A-Plan Holdings spent £13.11m on book acquisitions in 2019, up from £5.58m a year prior, financial results filed on Companies House have revealed.

The results covered the year to 28 February 2019.

During this time, the broker spent £9.4m acquiring Jelf’s personal lines business. The deal added two offices in Evesham and Malvern to the business.

A-Plan also announced purchases of SME broker Oliver & Sanders in May 2018 and Endsleigh in January 2018.

Results
Revenue at A-Plan increased from £93.36m in 2018 to £101.67m in 2019.

Similarly, profit before tax rose from £29.95m in 2018 to £31.16m in 2019.

The strategic report heralded “a strong trading performance against a backdrop of a deflationary private car market with the consequent reduced levels of market churn”.

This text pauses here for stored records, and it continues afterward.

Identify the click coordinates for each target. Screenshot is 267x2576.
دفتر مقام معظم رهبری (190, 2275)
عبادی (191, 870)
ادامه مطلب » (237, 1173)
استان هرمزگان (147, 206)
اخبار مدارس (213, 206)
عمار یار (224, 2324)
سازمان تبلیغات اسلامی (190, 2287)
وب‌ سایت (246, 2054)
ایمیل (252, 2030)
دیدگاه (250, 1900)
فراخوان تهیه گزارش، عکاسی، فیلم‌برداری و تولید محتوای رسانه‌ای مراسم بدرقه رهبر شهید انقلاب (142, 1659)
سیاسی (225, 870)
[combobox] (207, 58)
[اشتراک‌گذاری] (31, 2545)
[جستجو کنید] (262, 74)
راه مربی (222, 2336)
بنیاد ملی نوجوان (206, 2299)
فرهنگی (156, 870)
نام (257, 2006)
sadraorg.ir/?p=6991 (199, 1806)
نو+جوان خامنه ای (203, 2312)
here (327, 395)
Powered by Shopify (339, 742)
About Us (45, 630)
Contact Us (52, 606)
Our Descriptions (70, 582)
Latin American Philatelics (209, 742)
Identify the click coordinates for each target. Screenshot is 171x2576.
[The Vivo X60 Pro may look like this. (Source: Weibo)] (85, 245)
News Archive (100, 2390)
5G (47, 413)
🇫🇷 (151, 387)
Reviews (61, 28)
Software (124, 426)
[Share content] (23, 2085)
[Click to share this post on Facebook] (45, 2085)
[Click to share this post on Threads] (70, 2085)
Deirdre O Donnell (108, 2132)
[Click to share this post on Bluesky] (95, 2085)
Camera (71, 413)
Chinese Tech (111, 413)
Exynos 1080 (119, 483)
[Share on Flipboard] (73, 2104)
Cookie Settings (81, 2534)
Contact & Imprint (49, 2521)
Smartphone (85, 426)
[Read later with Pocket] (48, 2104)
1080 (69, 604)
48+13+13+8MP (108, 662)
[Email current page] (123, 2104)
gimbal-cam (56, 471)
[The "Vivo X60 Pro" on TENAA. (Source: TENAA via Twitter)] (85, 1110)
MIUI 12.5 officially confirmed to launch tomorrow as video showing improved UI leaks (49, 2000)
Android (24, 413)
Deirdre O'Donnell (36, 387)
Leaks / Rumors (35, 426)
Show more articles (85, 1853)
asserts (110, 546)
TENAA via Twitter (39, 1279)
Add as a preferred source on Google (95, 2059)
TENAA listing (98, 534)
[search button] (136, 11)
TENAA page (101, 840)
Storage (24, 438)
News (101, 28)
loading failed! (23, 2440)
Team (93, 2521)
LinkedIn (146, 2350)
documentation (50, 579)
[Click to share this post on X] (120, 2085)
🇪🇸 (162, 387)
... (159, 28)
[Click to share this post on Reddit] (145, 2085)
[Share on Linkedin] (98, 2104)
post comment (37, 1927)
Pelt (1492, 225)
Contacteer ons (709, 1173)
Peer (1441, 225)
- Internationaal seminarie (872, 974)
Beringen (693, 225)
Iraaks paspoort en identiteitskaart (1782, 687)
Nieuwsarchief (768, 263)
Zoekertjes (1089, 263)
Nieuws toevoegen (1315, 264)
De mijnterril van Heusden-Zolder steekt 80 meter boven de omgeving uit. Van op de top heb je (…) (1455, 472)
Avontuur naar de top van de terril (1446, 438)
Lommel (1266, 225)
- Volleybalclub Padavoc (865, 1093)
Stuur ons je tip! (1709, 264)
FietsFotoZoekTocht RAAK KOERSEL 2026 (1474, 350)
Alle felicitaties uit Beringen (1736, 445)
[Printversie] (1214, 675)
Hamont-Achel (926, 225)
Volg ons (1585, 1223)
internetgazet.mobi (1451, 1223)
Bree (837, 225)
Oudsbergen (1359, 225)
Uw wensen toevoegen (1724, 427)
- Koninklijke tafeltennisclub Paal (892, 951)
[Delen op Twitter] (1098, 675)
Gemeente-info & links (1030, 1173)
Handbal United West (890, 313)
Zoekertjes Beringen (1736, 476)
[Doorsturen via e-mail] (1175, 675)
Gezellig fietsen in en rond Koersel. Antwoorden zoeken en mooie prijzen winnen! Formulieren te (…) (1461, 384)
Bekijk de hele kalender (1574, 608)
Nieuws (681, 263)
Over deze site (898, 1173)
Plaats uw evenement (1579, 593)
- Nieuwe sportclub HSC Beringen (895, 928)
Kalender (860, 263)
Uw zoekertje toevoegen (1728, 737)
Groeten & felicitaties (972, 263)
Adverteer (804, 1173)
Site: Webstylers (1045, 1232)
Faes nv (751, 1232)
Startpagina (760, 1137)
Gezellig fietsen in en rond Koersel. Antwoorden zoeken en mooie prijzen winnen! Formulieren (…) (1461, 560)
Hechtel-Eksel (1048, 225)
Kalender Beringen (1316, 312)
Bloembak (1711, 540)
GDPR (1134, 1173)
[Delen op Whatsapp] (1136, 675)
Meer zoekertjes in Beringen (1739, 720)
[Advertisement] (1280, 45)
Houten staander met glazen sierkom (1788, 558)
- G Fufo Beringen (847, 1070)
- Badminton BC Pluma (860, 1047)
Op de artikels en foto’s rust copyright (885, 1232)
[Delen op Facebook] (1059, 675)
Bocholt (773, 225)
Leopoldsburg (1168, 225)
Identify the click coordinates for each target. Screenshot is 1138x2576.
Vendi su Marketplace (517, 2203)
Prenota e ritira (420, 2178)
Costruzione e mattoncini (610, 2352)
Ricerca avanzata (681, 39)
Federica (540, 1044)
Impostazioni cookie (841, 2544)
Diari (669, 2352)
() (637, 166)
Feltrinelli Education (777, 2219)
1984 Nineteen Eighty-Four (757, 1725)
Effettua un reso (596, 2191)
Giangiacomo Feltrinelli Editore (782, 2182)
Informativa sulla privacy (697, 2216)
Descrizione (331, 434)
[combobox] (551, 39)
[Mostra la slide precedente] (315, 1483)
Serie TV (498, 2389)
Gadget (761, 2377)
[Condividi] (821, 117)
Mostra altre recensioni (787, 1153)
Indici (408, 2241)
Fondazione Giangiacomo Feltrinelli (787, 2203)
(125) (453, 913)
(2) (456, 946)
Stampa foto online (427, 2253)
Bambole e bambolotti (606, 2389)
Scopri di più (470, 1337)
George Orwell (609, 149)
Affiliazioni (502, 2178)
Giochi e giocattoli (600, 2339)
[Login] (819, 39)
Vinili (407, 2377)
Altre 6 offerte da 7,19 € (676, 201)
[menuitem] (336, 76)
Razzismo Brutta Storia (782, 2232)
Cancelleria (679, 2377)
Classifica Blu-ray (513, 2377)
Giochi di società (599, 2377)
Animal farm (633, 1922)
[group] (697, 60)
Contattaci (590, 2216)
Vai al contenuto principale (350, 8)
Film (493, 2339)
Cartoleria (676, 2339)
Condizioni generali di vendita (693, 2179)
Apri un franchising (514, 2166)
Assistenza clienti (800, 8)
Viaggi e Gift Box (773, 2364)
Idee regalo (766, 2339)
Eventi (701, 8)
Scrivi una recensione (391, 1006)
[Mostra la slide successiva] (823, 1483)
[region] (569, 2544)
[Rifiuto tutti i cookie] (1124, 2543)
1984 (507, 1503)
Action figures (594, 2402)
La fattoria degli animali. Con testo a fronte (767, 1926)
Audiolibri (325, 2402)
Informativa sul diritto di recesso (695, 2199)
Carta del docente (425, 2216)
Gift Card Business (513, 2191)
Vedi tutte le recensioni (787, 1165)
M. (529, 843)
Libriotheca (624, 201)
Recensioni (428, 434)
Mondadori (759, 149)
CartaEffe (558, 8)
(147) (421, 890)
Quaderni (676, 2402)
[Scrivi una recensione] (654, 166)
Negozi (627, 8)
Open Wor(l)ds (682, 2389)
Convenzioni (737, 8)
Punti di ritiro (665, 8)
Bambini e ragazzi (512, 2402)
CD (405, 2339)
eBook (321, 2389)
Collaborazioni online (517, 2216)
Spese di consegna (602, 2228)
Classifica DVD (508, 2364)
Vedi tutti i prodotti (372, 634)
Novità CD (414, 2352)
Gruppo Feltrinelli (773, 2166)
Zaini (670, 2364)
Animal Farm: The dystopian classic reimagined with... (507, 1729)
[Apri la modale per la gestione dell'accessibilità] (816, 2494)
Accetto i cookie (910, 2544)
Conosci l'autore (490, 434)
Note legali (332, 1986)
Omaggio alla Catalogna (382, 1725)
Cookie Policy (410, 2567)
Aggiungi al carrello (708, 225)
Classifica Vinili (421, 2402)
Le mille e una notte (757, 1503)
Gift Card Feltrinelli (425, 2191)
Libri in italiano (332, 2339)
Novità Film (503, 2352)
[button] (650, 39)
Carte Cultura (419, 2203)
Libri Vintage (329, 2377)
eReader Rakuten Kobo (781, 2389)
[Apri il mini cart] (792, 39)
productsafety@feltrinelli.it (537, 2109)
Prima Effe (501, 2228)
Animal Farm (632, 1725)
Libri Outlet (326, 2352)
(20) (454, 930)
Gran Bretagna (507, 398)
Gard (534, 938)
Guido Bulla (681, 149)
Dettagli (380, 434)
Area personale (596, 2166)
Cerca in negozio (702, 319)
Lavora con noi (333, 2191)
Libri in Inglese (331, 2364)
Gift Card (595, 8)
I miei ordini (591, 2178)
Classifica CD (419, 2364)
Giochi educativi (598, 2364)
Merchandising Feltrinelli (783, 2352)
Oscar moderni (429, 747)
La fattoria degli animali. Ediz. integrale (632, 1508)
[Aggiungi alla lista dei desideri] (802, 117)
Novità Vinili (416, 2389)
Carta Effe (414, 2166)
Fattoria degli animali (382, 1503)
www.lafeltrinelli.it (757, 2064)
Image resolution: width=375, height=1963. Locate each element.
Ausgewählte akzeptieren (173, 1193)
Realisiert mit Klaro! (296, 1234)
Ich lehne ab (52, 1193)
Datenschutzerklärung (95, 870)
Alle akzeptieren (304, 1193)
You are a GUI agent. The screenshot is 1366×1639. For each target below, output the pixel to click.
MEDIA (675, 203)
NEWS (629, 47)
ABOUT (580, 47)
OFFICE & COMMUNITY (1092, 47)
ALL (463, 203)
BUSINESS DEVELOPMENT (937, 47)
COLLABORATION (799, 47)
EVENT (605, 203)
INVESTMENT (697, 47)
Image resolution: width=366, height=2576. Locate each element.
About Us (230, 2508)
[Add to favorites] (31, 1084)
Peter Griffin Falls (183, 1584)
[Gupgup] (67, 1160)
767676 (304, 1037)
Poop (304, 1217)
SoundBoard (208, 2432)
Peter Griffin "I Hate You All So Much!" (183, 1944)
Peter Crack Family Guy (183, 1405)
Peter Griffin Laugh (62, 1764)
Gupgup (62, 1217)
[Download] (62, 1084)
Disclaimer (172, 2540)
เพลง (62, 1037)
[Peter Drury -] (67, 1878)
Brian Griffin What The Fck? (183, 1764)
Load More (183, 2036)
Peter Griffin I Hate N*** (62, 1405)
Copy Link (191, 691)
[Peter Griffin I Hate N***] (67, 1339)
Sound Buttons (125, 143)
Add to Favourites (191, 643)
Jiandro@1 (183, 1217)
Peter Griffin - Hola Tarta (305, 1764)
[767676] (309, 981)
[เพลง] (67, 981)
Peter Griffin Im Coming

It continued: “Growth was underpinned by targeted investment in marketing, new openings and the ongoing development of our specialty centres, whilst successfully rolling out the new policy administration system, Applied Epic”.

Software
During the year to 28 February 2019, A-Plan spent £900,000 rolling out the software platform Applied Epic across its branches.

The majority of the broker’s 94 offices (up from 90) transferred to the platform during the last six months of the accounting period. The remainder were scheduled to have been transferred by the end of Q2 2019.

The strategic report stated: “As a modern cloud-hosted broking platform it will provide the ability to scale more efficiently, enable extended contract hours for our clients and provide a platform to enable the business to become truly omni-channel.”

A-Plan said “the system has landed well, with a very successful data transfer”.

Staff
Staff numbers at A-Plan rose from 1,313 to 1,452 over the period.

Consequently, the amount spent on wages and salaries increased from £37.00m to £40.62m.

The strategic report clarified that A-Plan does not pay staff commission as it believes it “ensures an alignment with clients’ best interests”.

Despite the number of directors at the company rising from 5 to 6, the amount paid in remuneration fell from £1.54m to £979,500.

The amount paid to highest paid director fell from £583,700 to £336,000.